INFORMATION PROVIDED Start Marker
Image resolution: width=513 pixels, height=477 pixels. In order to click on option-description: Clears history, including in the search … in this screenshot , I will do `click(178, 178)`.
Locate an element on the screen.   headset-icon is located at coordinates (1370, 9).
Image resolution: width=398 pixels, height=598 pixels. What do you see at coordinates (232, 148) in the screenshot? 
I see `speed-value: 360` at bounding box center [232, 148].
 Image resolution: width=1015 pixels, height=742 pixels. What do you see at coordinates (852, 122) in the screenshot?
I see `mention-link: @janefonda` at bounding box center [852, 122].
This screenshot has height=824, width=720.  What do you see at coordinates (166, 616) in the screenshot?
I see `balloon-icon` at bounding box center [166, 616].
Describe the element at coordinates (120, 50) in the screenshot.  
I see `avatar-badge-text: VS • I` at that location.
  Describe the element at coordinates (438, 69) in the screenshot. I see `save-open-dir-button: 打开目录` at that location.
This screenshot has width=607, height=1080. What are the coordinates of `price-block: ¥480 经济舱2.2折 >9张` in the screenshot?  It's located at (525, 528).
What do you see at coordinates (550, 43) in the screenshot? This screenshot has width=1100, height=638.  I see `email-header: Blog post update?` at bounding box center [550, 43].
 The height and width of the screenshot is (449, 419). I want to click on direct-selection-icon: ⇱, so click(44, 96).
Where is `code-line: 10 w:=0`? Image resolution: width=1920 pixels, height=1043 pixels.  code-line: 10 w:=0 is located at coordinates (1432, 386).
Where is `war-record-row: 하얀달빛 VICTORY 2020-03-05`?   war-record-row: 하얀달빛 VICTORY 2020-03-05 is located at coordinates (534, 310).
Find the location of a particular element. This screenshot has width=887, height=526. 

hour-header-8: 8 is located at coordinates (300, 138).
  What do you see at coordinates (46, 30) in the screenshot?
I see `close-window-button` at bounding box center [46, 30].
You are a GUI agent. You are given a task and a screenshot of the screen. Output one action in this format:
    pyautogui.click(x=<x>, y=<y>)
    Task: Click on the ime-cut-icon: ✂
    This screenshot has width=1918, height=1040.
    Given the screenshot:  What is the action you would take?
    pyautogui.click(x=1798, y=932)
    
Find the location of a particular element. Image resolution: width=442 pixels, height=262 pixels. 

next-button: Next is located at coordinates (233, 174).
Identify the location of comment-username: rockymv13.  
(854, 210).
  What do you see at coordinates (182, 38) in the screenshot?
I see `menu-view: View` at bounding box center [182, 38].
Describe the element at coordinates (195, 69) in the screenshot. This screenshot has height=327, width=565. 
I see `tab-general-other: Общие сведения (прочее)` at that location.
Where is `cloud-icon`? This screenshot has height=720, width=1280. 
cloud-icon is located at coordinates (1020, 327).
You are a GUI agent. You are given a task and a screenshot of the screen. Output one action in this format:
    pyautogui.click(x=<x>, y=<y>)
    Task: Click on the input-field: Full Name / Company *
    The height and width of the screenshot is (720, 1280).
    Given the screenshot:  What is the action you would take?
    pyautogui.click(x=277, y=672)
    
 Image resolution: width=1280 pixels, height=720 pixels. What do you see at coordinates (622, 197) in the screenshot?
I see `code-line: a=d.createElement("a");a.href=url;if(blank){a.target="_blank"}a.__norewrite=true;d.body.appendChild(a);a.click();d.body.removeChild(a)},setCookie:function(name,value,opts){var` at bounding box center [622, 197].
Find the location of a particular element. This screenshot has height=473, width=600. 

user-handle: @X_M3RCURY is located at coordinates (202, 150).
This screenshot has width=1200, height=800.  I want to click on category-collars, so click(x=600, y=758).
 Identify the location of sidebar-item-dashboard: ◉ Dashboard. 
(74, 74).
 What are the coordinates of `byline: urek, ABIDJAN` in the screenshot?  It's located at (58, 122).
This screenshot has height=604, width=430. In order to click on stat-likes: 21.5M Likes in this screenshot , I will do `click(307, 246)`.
INFORMATION PROVIDED End Marker
• EXERCISE DETAILS
Print every one of the items above, reproducing each line with no changes.

• FINAL ANSWER
Image resolution: width=513 pixels, height=477 pixels. In order to click on option-description: Clears history, including in the search … in this screenshot , I will do `click(178, 178)`.
Locate an element on the screen.   headset-icon is located at coordinates (1370, 9).
Image resolution: width=398 pixels, height=598 pixels. What do you see at coordinates (232, 148) in the screenshot? 
I see `speed-value: 360` at bounding box center [232, 148].
 Image resolution: width=1015 pixels, height=742 pixels. What do you see at coordinates (852, 122) in the screenshot?
I see `mention-link: @janefonda` at bounding box center [852, 122].
This screenshot has height=824, width=720.  What do you see at coordinates (166, 616) in the screenshot?
I see `balloon-icon` at bounding box center [166, 616].
Describe the element at coordinates (120, 50) in the screenshot.  
I see `avatar-badge-text: VS • I` at that location.
  Describe the element at coordinates (438, 69) in the screenshot. I see `save-open-dir-button: 打开目录` at that location.
This screenshot has width=607, height=1080. What are the coordinates of `price-block: ¥480 经济舱2.2折 >9张` in the screenshot?  It's located at (525, 528).
What do you see at coordinates (550, 43) in the screenshot? This screenshot has width=1100, height=638.  I see `email-header: Blog post update?` at bounding box center [550, 43].
 The height and width of the screenshot is (449, 419). I want to click on direct-selection-icon: ⇱, so click(44, 96).
Where is `code-line: 10 w:=0`? Image resolution: width=1920 pixels, height=1043 pixels.  code-line: 10 w:=0 is located at coordinates (1432, 386).
Where is `war-record-row: 하얀달빛 VICTORY 2020-03-05`?   war-record-row: 하얀달빛 VICTORY 2020-03-05 is located at coordinates (534, 310).
Find the location of a particular element. This screenshot has width=887, height=526. 

hour-header-8: 8 is located at coordinates (300, 138).
  What do you see at coordinates (46, 30) in the screenshot?
I see `close-window-button` at bounding box center [46, 30].
You are a GUI agent. You are given a task and a screenshot of the screen. Output one action in this format:
    pyautogui.click(x=<x>, y=<y>)
    Task: Click on the ime-cut-icon: ✂
    This screenshot has width=1918, height=1040.
    Given the screenshot:  What is the action you would take?
    pyautogui.click(x=1798, y=932)
    
Find the location of a particular element. Image resolution: width=442 pixels, height=262 pixels. 

next-button: Next is located at coordinates (233, 174).
Identify the location of comment-username: rockymv13.  
(854, 210).
  What do you see at coordinates (182, 38) in the screenshot?
I see `menu-view: View` at bounding box center [182, 38].
Describe the element at coordinates (195, 69) in the screenshot. This screenshot has height=327, width=565. 
I see `tab-general-other: Общие сведения (прочее)` at that location.
Where is `cloud-icon`? This screenshot has height=720, width=1280. 
cloud-icon is located at coordinates (1020, 327).
You are a GUI agent. You are given a task and a screenshot of the screen. Output one action in this format:
    pyautogui.click(x=<x>, y=<y>)
    Task: Click on the input-field: Full Name / Company *
    The height and width of the screenshot is (720, 1280).
    Given the screenshot:  What is the action you would take?
    pyautogui.click(x=277, y=672)
    
 Image resolution: width=1280 pixels, height=720 pixels. What do you see at coordinates (622, 197) in the screenshot?
I see `code-line: a=d.createElement("a");a.href=url;if(blank){a.target="_blank"}a.__norewrite=true;d.body.appendChild(a);a.click();d.body.removeChild(a)},setCookie:function(name,value,opts){var` at bounding box center [622, 197].
Find the location of a particular element. This screenshot has height=473, width=600. 

user-handle: @X_M3RCURY is located at coordinates (202, 150).
This screenshot has width=1200, height=800.  I want to click on category-collars, so click(x=600, y=758).
 Identify the location of sidebar-item-dashboard: ◉ Dashboard. 
(74, 74).
 What are the coordinates of `byline: urek, ABIDJAN` in the screenshot?  It's located at (58, 122).
This screenshot has height=604, width=430. In order to click on stat-likes: 21.5M Likes in this screenshot , I will do `click(307, 246)`.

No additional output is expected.